"""
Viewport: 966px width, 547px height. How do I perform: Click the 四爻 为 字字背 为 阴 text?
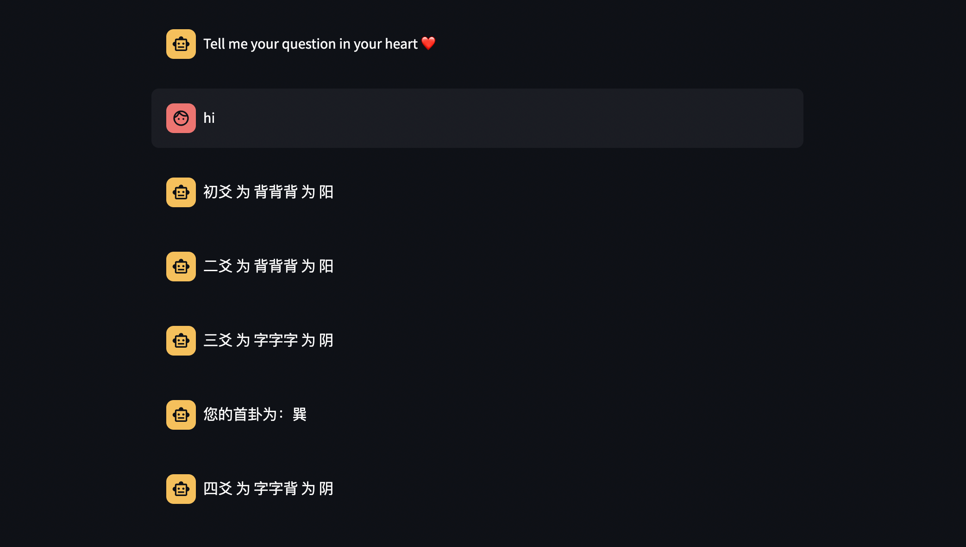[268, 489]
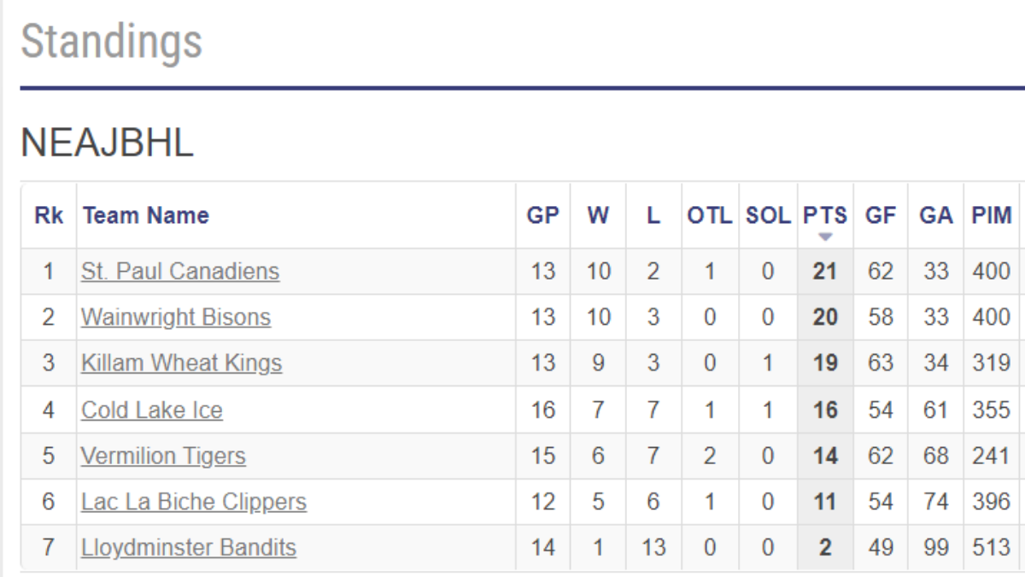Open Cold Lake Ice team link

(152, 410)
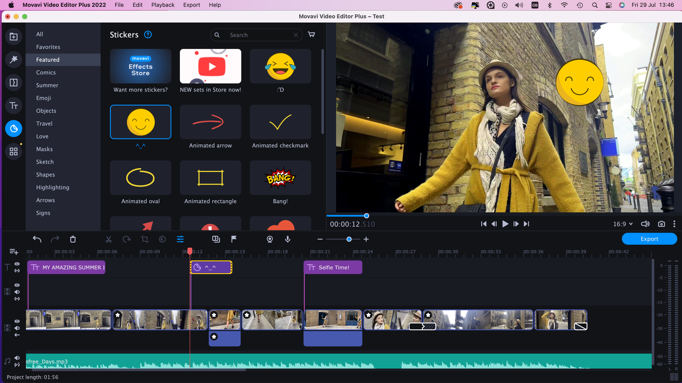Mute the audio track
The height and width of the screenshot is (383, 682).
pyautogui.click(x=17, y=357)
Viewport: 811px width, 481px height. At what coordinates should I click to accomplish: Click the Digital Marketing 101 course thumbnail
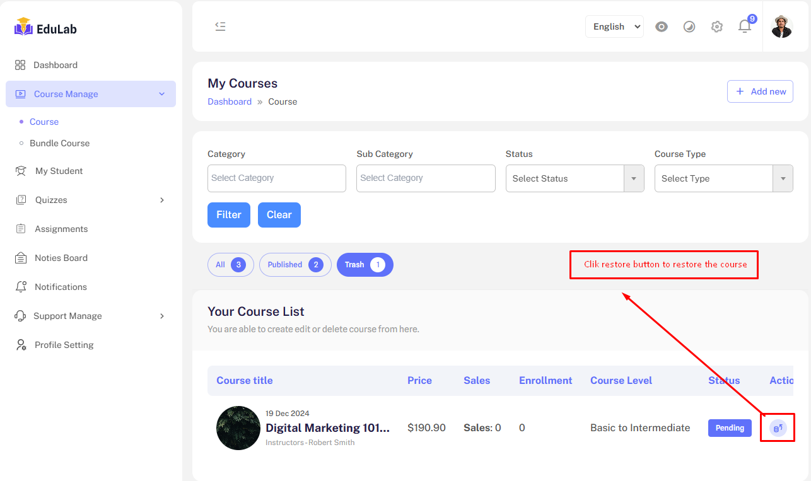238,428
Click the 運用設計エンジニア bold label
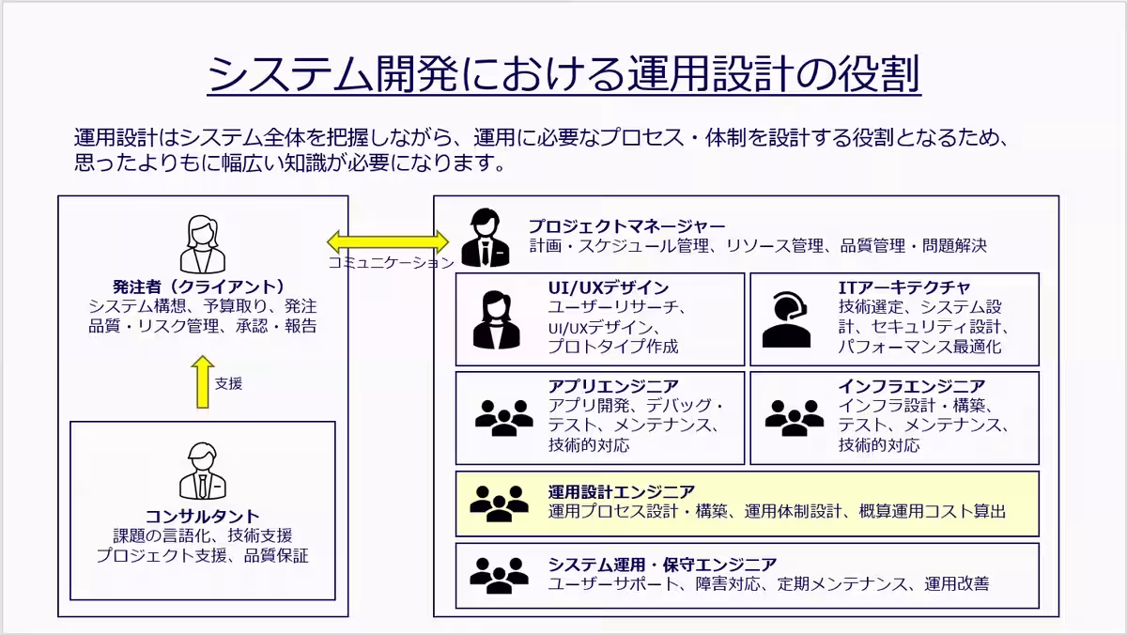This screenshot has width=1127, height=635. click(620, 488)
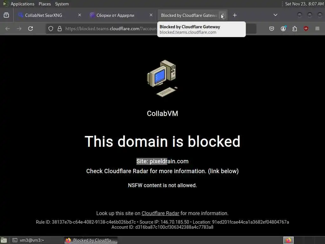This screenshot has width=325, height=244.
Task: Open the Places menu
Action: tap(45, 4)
"""
§ Task objective: Write out the data again word for word, minus any images.

§ The completed task:
Viewport: 966px width, 547px height. How do I perform: Click the 四爻 为 字字背 为 阴 text?
[268, 489]
Open Cold Lake Ice team link

(152, 410)
Mute the audio track
The height and width of the screenshot is (383, 682).
pyautogui.click(x=17, y=357)
Viewport: 811px width, 481px height. At what coordinates should I click to accomplish: Click the Digital Marketing 101 course thumbnail
238,428
Click the 運用設計エンジニア bold label
This screenshot has width=1127, height=635. click(620, 488)
This screenshot has width=325, height=244.
Task: Open the Places menu
Action: tap(45, 4)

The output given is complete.